Logo Corriere della Sera Corriere della Sera 16/05/2018

Un video girato col telefonino e una lettera. Disperato grido di dolore e allo stesso tempo atto di accusa diretto e durissimo. Per la Procura di Forlì costituiscono un «testamento-denuncia», inequivocabile nei contenuti, affidato alle forze dell’ordine da una ragazza di 16 anni, Rosita Raffoni, prima di buttarsi dal tetto di una scuola. Pugno nello stomaco impossibile da ignorare per i magistrati inquirenti, che ha portato a processare e oggi a chiedere la condanna per i due genitori: sei anni per Roberto Raffoni, per istigazione al suicidio e maltrattamenti fino alla morte. Due anni e mezzo per la moglie Rosita Cenni, accusata del reato di maltrattamenti, davanti alla Corte di assise che nelle prossime settimane dovrà esprimersi sulle responsabilità di padre e madre.

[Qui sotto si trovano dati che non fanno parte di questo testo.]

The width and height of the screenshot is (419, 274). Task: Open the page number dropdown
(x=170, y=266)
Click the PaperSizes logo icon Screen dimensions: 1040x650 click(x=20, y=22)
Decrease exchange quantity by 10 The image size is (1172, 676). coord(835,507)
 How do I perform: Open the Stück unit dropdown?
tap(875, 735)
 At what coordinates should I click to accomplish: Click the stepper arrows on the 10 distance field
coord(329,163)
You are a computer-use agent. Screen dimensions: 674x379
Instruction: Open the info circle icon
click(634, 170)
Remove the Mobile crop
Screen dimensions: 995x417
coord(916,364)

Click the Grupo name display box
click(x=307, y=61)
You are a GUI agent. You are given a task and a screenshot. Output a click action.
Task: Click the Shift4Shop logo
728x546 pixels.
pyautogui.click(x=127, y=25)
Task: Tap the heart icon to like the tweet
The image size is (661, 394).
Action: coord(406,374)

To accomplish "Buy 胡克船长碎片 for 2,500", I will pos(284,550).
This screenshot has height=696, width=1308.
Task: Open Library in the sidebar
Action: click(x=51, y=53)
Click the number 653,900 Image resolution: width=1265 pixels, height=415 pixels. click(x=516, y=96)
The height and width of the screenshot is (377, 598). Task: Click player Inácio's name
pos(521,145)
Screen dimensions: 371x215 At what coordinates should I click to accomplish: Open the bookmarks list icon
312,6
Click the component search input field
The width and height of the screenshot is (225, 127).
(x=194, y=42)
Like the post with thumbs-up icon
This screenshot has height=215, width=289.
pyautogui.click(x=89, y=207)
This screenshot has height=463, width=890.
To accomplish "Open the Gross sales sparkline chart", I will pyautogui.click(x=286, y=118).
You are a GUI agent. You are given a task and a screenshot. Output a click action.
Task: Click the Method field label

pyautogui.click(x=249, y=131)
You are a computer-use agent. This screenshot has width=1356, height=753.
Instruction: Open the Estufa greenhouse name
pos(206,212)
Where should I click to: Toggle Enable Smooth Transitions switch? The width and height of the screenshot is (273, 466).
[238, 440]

Il video prima del suicidio

© Fornito da RCS MediaGroup S.p.A.

Verso la fine della requisitoria del pm Sara Posa, che ha coordinato l’accusa con il collega e procuratore reggente Filippo Santangelo, è stato fatto sentire, a porte chiuse, un estratto del lungo filmato girato dall’adolescente col suo telefonino, fino a quando la batteria non si scaricò, poco prima del gesto estremo, il 17 giugno 2014. Dalla sua voce, spesso rotta dalle lacrime, i giudici hanno potuto ascoltare le accuse. Rosita dice ai genitori di averla odiata e aggiunge che, proprio per questo, il suo suicidio a loro non dispiacerà tanto. Non piangeranno, insomma, perché di lei non è mai importato nulla. Rosita, anche nello scritto, usa spesso la parola «odio», come quando invita padre e madre a chiedersi se una parte dell’odio che lei, uccidendosi, rivolge su di sé, non possa essere quello ricevuto da loro. Soprattutto verso il padre. C’è anche tanto rimpianto per la vita e i sogni interrotti, ma la convinzione che così è impossibile andare avanti.

La richiesta di indagini

Rosita ribadisce che i genitori non l’hanno mai capita, conosciuta, né accettata per quello che era e che la sua ultima volontà è quella di lasciare un segno. Ma dice anche che le dispiace lasciare la vita, che avrebbe voluto fare tante cose, andare all’estero, avere un ragazzo, rendere felice qualcuno. E poi che non ce la fa più a continuare a vivere in quel modo, come «segregata». La ragazza sembra consapevole che i suoi messaggi potrebbero portare problemi, forse una denuncia, per i genitori. Ma forse solo così, lascia intendere, potranno capire le ragioni della sua decisione. Ragioni che la ragazza sembra comporre, filmandosi prima di uccidersi. Un gesto che ricorda la discussa serie tv statunitense ‘13 reasons why’, dove un’adolescente registra in audiocassette i 13 motivi che l’hanno spinta al suicidio, rivolgendosi agli amici. Come sottolineano i pm nell’atto di accusa, in questo caso i destinatari dei messaggi di Rosita sono invece i genitori e le forze dell’ordine. Ai primi cerca, per l’ennesima volta, con disperazione e rabbia, di far capire quanto si sia sentita sola, incompresa, ignorata, privata della possibilità di vivere relazioni ed esperienze proprie dell’età; agli altri, gli investigatori, chiede di far luce su quello che è successo.